## [Records excerpted from a collection]
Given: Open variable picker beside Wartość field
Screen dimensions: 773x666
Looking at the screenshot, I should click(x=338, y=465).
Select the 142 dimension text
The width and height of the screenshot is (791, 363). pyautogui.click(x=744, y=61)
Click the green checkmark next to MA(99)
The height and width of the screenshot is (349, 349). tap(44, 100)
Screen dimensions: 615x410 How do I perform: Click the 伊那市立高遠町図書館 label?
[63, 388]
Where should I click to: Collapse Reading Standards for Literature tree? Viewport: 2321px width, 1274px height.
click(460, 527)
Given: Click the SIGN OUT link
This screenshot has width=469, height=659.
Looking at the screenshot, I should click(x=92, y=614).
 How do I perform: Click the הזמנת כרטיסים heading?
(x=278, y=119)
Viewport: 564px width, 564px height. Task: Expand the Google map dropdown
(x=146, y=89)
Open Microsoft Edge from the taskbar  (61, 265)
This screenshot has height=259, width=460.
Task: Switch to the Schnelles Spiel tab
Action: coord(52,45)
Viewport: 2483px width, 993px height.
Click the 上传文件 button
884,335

## [WHAT THE EXERCISE ASKS]
Copy each line of the records above that contains the string "This". Treat uppercase and lowercase letters as distinct.

## [SOLUTION]
This screenshot has width=469, height=659.
This screenshot has height=259, width=460.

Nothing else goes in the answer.